In Spanish law, this is provided for in mandatory takeover bids by virtue of Article 110(2) of the Securities Markets and Investment Services Act (LMVSI), a provision that refers the specification of the above circumstances and criteria to regulatory implementation. By way of example, Article 110(2) LMVSI cites, among others, the following (reproducing Art. 5(4) of the Directive): where the highest price was set by agreement between the purchaser and a seller, where the market prices of the securities in question have been manipulated, where market prices in general or certain market prices in particular have been affected by exceptional occurrences, or in order to enable a firm in difficulty to be rescued. Among the criteria that may be included, and also following the text of the Directive, Article 110 cites the average market value over a particular period, the break-up value of the company or other objective valuation criteria generally used (omitting the expression ‘in financial analysis’ used in Article 5(4) of the Directive). Article 9 of Royal Decree 1066/2007, of 27 July, on the regime governing takeover bids, sorely in need of updating, implements the provisions of the Directive on this point.

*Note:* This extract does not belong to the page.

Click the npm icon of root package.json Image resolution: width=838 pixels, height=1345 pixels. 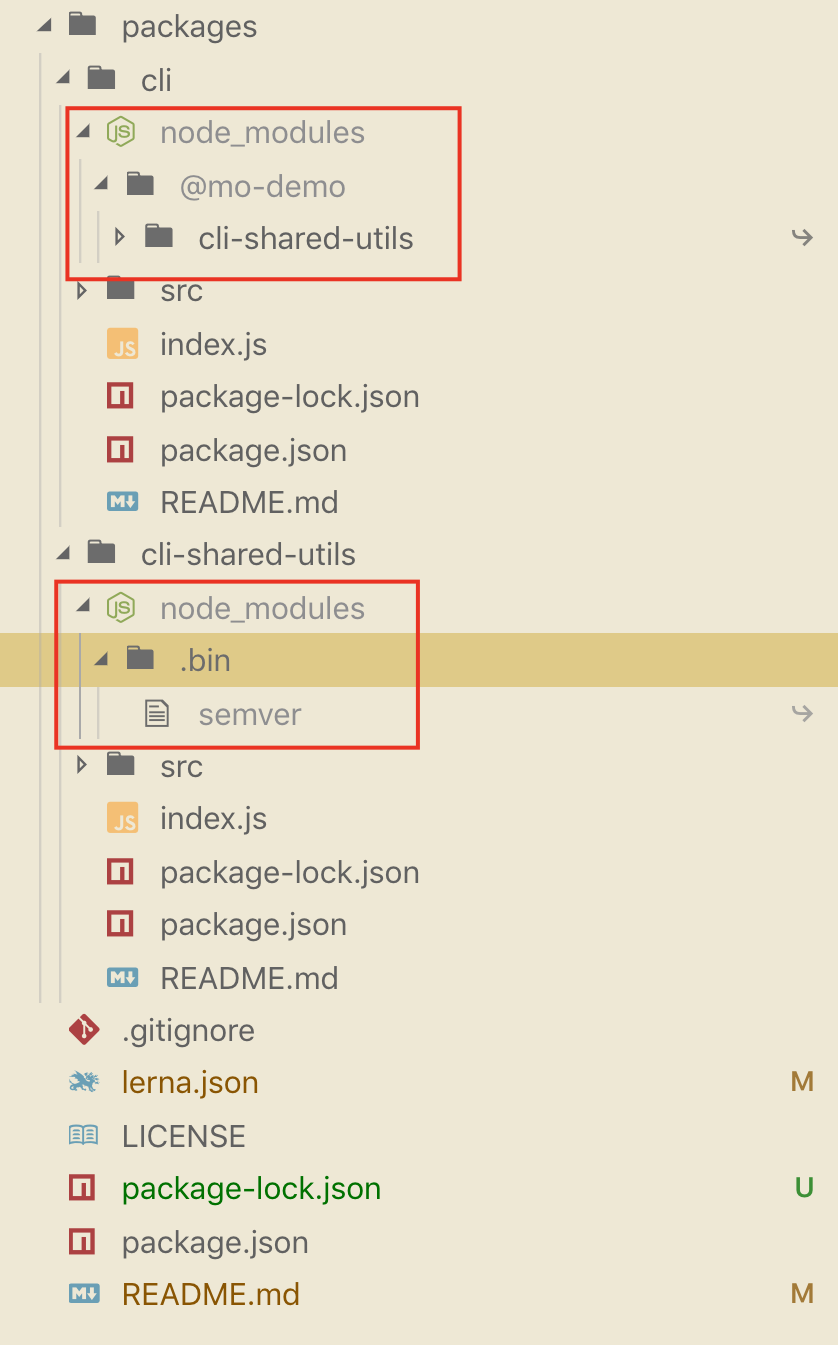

Returning to the judgment, the Court of Justice states that the Takeover Bids Directive recognises that, in certain circumstances, an acquisition price for the securities of minority shareholders of a company, offered in the context of a mandatory takeover bid and calculated on the basis of the objective method established in the first subparagraph of Article 5(4) thereof, may prove not to be ‘equitable’ or ‘fair’ and may require an adjustment. Therefore, the supervisory authority that could adjust “upwards or downwards” the price offered in a mandatory takeover bid, could also do so in the case of a squeeze-out of holders of securities if circumstances arise which, had they been brought to its attention in the mandatory takeover bid, would have led to adjustment or, also, if faced with circumstances that came to light only after the bid was closed, at which point such an adjustment is no longer possible (circumstances which, if they had come to light before the bid was closed, could have served to justify the adjustment of the price by the supervisory authority).

The judgment further argues that if the domestic law of a Member State does not provide for the power to adjust the price offered in a mandatory takeover bid, even if there are circumstances, such as those envisaged by the Directive, which could serve to justify an adjustment of that price, only the rebuttal of the presumption of fair consideration is capable of ensuring that the price offered in the bid, in the context of a squeeze-out of holders of securities, is fair. On the other hand, it would be paradoxical to accept that, although the Takeover Bids Directive recognises the possibility of adjusting the price offered in the context of a mandatory takeover bid, a bid that each shareholder may, ultimately, decide not to accept, if a shareholder is required to sell its shares in the case of a squeeze-out of holders of securities, there is no possibility of adjusting the purchase price by rebutting the presumption established in Article 15 of the Directive.

For all these reasons, the Court rules that “the third subparagraph of Article 15(5) of Directive 2004/25/EC of the European Parliament and of the Council of 21 April 2004 on takeover bids must be interpreted as meaning that the presumption established in that provision, according to which the consideration offered in a mandatory takeover bid of a company’s securities is fair, must be considered to be a rebuttable presumption that may be rebutted in circumstances such as those set out in the second subparagraph of Article 5(4) of that directive or in the circumstances defined by the Member State concerned pursuant to that provision, provided that those circumstances have not been brought to the attention of the supervisory authority of that Member State, with a view to adjusting the price offered in the preliminary mandatory takeover bid, or came to light only after the bid was closed, at which point such an adjustment is no longer possible”.